Con l’arrivo dell’estate consumiamo più anguria, scegliere quella giusta a volte può essere difficile, il primo passo è cercare le zone biancastre sulla buccia per osservarle da vicino.

Questi aloni fanno capire dove l’anguria è rimasta appoggiata a terra, le migliori sono quelle che hanno queste zone di colore giallo o arancione; un errore che fanno in molti è fiondarsi sulle scorze che sembrano più pulite e di bell’aspetto, in realtà quei segni, quella sorta di “cicatrici”, indicano le volte in cui le api hanno impollinato il fiore prima che maturasse, più ce ne sono e più l’anguria è dolce.
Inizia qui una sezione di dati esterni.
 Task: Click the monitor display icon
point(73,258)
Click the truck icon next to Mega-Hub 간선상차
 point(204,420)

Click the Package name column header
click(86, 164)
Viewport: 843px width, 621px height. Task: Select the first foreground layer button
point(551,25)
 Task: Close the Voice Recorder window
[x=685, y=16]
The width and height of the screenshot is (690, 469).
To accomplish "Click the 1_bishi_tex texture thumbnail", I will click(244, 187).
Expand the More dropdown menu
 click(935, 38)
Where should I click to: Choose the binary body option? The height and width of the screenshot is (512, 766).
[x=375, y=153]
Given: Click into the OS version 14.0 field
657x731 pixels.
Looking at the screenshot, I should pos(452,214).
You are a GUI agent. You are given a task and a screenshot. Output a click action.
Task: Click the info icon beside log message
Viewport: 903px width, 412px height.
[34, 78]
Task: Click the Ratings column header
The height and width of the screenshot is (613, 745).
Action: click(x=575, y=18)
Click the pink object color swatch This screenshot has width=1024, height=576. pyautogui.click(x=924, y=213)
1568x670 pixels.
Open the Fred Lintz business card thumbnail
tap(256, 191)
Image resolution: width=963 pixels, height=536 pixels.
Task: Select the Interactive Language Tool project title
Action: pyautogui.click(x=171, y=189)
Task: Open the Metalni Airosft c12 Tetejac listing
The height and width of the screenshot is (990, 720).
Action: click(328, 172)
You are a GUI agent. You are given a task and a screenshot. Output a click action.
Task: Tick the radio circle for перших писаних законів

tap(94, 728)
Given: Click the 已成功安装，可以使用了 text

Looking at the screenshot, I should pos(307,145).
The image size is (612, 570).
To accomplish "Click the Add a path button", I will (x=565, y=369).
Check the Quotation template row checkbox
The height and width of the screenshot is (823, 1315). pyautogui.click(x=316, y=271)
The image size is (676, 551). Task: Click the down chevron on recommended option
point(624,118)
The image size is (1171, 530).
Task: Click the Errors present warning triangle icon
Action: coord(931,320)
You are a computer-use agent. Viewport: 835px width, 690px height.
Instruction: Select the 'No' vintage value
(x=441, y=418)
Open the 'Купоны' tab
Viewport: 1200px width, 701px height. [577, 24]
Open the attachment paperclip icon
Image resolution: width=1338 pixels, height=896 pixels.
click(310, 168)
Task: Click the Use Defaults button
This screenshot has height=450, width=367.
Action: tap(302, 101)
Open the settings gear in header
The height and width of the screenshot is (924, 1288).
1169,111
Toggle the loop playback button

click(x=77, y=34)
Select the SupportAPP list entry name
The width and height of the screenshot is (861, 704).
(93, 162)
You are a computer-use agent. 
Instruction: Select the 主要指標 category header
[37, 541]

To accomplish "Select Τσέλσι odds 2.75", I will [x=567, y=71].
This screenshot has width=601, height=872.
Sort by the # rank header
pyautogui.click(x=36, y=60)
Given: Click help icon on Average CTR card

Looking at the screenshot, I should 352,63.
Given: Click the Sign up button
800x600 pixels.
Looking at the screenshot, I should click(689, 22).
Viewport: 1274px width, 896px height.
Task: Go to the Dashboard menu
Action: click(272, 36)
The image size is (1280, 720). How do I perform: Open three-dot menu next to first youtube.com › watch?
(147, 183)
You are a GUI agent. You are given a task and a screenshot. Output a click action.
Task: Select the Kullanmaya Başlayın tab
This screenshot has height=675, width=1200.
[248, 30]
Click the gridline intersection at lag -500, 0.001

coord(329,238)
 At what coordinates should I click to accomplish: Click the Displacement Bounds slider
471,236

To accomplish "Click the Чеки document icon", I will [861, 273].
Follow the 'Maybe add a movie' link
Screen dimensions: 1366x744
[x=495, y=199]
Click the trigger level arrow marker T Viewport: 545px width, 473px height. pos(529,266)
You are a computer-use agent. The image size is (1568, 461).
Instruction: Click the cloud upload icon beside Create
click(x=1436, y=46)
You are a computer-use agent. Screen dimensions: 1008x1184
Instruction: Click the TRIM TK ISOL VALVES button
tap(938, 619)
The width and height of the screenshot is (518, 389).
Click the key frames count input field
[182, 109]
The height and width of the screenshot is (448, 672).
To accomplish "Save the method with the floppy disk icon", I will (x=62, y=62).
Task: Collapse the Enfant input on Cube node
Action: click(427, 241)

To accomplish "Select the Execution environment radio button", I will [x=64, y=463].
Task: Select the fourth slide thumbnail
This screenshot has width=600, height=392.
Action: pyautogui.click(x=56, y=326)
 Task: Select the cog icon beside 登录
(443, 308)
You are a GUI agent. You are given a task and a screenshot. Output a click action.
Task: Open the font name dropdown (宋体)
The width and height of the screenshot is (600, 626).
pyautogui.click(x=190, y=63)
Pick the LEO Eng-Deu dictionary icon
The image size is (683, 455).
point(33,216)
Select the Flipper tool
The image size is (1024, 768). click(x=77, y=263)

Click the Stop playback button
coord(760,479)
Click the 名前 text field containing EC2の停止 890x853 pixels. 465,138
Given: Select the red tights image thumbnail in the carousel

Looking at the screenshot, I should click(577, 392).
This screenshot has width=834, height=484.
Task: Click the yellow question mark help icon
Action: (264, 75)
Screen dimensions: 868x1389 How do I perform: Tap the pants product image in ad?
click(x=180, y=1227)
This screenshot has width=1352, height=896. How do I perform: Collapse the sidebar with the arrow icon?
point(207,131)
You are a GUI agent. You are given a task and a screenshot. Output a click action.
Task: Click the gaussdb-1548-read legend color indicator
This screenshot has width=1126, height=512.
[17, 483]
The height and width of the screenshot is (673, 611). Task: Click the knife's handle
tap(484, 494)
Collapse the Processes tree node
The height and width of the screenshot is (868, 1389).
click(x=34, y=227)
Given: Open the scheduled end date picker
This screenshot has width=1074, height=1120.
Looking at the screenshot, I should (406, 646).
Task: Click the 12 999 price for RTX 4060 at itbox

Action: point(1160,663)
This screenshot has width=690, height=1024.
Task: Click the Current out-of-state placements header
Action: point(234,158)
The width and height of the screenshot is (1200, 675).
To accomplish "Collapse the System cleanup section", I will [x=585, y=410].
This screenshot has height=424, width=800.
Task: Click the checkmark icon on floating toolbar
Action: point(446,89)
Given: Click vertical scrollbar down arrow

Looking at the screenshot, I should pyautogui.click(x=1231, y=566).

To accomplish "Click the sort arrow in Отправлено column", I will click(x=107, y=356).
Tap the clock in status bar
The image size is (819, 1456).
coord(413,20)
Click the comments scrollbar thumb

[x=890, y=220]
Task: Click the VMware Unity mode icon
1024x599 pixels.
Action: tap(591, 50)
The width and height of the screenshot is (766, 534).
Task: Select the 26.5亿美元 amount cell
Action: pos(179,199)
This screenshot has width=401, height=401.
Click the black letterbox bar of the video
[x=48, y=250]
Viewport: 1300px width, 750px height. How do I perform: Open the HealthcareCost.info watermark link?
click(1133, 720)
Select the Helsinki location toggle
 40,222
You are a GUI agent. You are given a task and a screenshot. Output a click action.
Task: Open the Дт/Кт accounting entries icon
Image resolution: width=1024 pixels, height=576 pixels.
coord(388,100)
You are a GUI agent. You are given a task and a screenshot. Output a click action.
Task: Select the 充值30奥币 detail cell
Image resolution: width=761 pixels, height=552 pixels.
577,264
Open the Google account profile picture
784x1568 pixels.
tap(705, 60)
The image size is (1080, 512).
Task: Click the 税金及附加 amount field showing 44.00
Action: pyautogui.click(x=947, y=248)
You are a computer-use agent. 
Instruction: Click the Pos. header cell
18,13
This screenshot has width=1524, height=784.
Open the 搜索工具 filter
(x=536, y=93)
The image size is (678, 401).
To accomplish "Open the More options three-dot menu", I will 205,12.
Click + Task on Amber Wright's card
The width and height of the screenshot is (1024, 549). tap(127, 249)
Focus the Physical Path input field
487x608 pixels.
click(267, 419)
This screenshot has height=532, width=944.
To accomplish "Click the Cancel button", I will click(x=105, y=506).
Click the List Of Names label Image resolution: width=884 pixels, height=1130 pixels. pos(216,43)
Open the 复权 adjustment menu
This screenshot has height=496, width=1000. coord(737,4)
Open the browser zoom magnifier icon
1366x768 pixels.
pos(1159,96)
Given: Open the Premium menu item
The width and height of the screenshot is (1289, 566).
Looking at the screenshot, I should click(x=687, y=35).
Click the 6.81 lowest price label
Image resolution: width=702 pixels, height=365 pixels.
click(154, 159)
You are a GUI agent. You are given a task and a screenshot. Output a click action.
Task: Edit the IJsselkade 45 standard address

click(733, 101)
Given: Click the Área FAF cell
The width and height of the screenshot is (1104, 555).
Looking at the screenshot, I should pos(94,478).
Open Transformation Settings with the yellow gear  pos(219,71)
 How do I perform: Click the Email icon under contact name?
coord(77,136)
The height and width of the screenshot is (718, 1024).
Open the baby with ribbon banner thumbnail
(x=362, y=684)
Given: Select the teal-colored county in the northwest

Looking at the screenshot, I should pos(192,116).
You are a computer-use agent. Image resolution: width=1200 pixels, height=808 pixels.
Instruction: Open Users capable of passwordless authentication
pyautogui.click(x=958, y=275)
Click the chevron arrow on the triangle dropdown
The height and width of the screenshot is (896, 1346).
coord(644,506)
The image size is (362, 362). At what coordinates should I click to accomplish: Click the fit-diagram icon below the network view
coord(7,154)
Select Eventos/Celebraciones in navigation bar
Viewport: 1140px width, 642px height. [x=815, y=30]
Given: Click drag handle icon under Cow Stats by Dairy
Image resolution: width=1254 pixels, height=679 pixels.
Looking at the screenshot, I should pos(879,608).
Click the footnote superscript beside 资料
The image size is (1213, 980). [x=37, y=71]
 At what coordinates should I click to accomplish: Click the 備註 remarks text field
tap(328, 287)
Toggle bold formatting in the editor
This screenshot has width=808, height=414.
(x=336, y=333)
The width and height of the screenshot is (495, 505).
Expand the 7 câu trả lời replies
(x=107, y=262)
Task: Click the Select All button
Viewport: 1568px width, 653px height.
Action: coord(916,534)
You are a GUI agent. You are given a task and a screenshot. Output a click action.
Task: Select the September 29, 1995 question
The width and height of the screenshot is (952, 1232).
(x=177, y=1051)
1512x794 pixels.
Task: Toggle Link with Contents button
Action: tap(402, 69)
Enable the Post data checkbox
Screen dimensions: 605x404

In tanti non lo sanno, ma l’anguria ha due sessi, esiste l’anguria maschio e l’anguria femmina, si possono riconoscere perché i maschi hanno una forma allungata, mentre le femmine sono più rotonde. In linea di massima i primi sono acquosi e i secondi dolci.

La “coda” dell’anguria indicata la maturità del frutto, se è troppo verde vuol dire che l’anguria è acerba e poco dolce, se è marrone  legnosa , si trova in una buona fase di maturazione.